Although friendly towards Pakistan, Karzai and other Afghan nationalists remain unwilling to accept Pakistan's vision of Afghanistan as a subordinate state. Afghanistan maintains close ties with India and expects to pursue an independent foreign policy. Although Pakistan is engaged in a peace process with India, its generals remain fearful of Indian domination. India's size coupled with its economic and military might make its ascendancy inevitable but that does not deter Pakistan from pursuing options of low intensity and sub-conventional warfare for greater regional influence - a contemporary version of the great game.

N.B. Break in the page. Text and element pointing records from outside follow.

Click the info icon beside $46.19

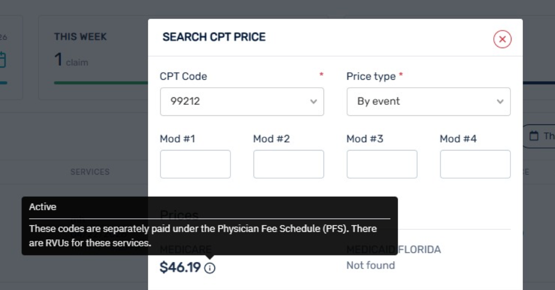coord(210,268)
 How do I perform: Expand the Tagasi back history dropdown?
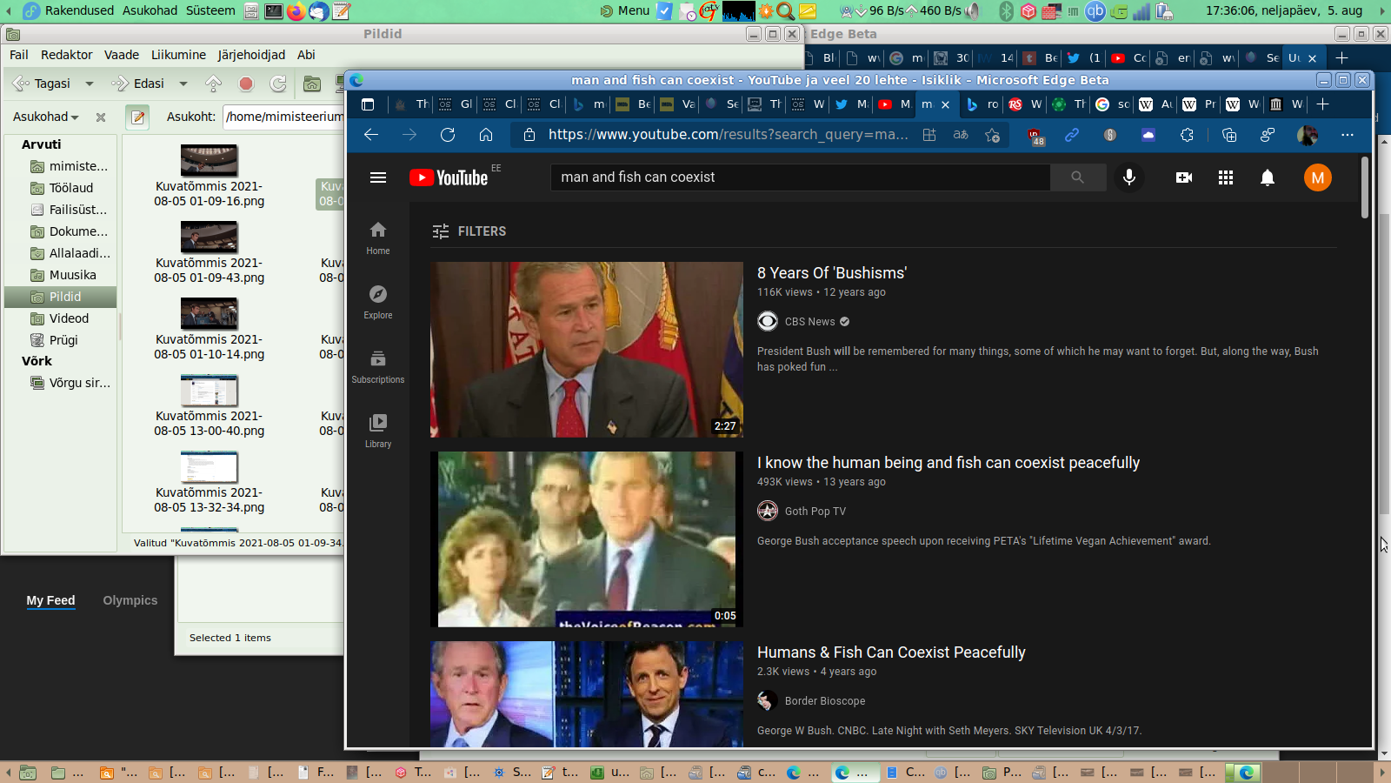[89, 84]
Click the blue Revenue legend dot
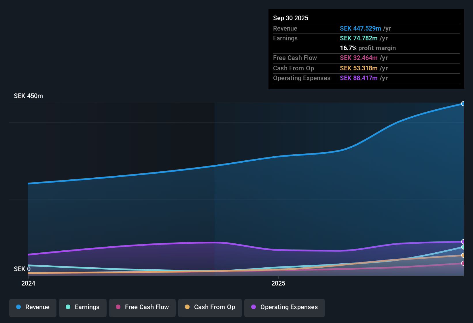 (18, 307)
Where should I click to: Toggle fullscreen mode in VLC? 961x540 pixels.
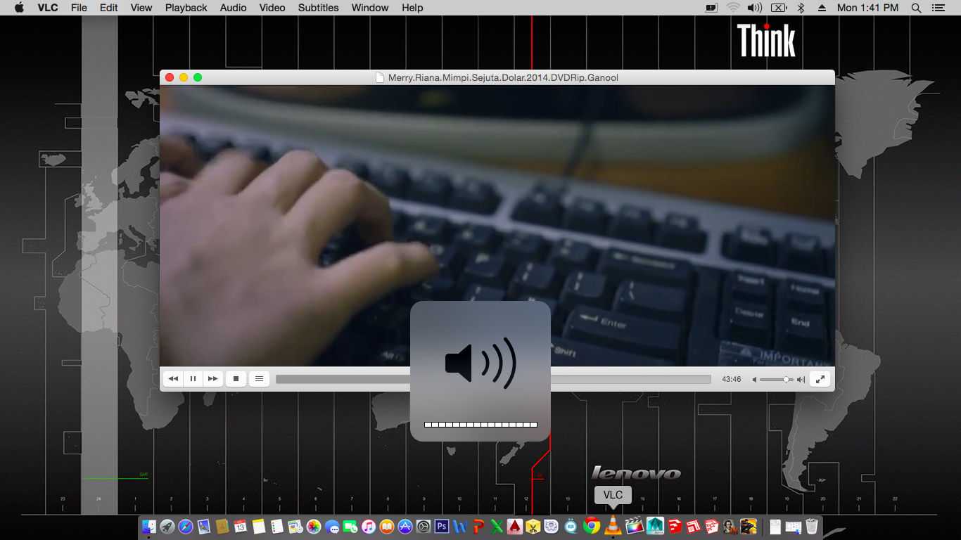(x=820, y=379)
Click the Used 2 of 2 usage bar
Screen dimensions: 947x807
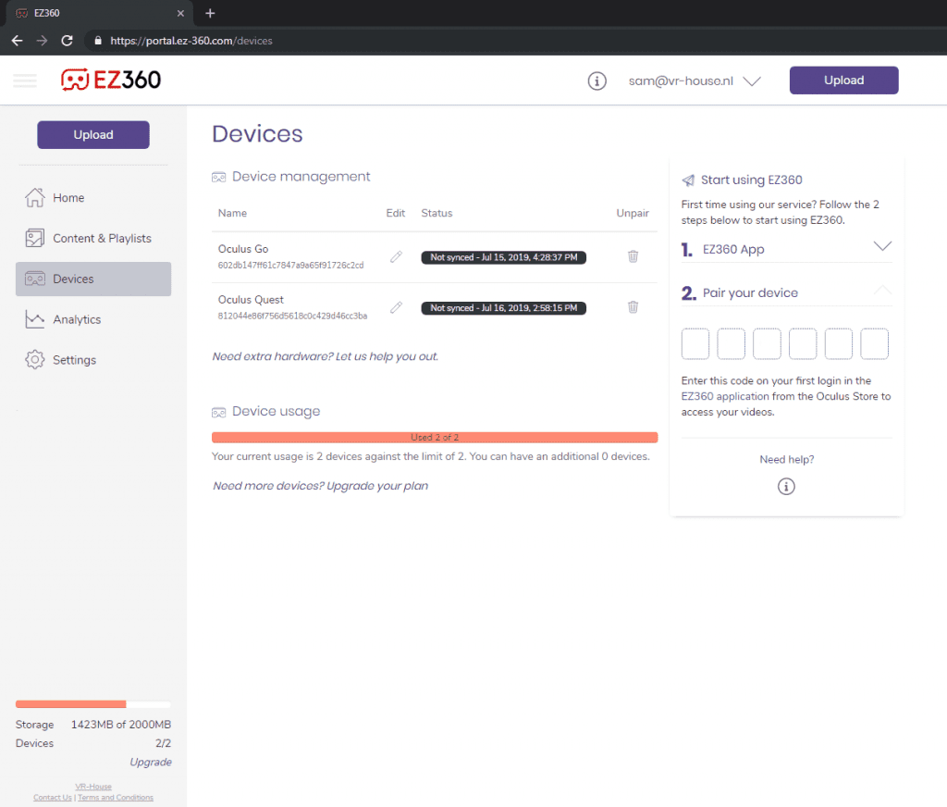[x=435, y=437]
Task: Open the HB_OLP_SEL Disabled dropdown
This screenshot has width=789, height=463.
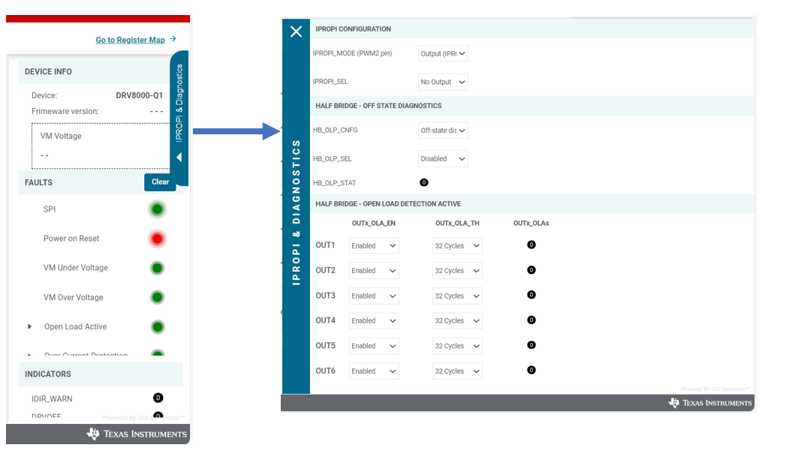Action: pos(443,159)
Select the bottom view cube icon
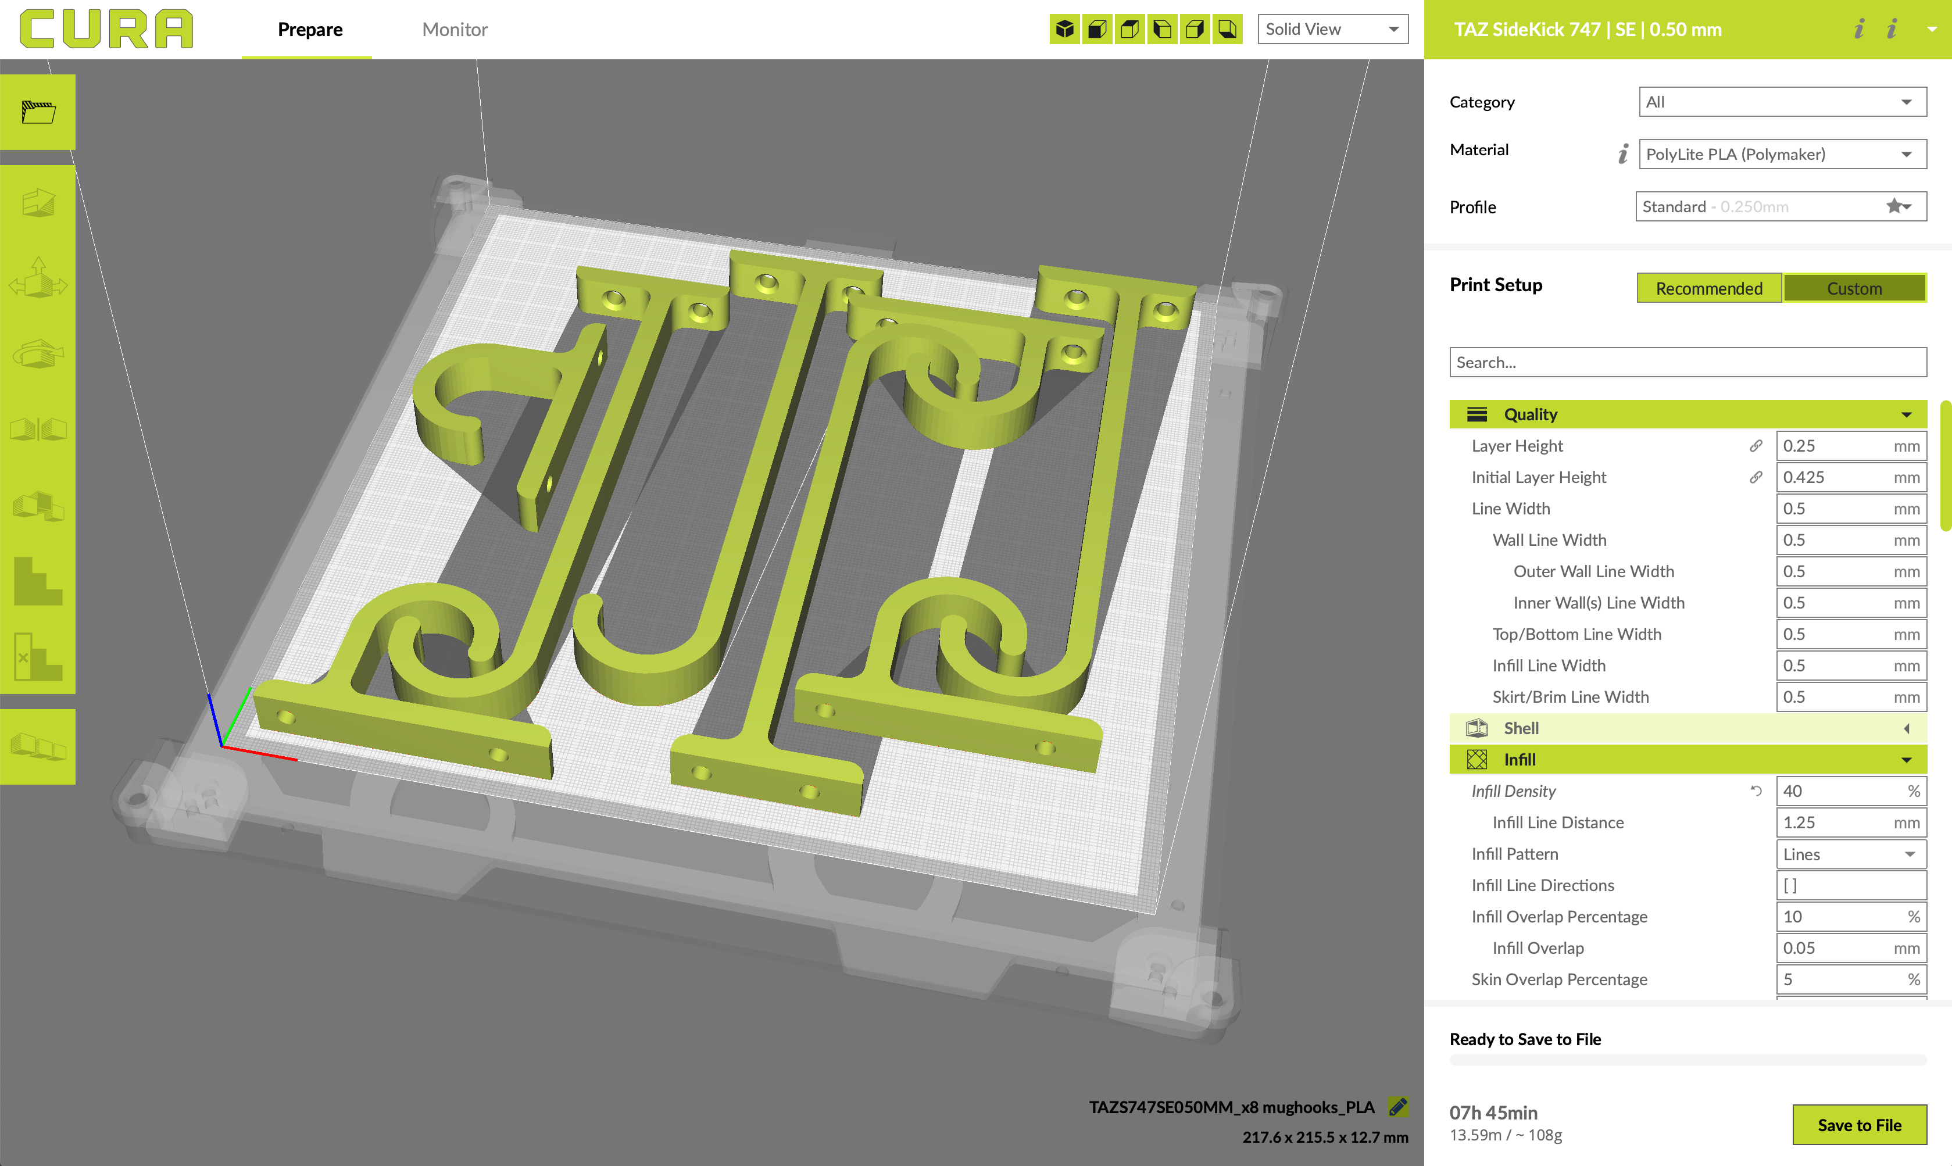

Pakistan's establishment will crack down on the Taliban only when it finds the cost of positioning itself as a major regional power unbearable. The US could help Pakistan realise the dangers of persisting with its traditional policies by refusing to publicly pretend that it is unaware of Pakistan's regional double-dealing. An American brokered accord between Pakistan and Afghanistan to end the latent dispute over the Durand Line, coupled with international guarantees to end Pakistan's meddling in Afghanistan might be the minimum requirements for durable peace in the region where the 9/11 plot to attack the US was hatched.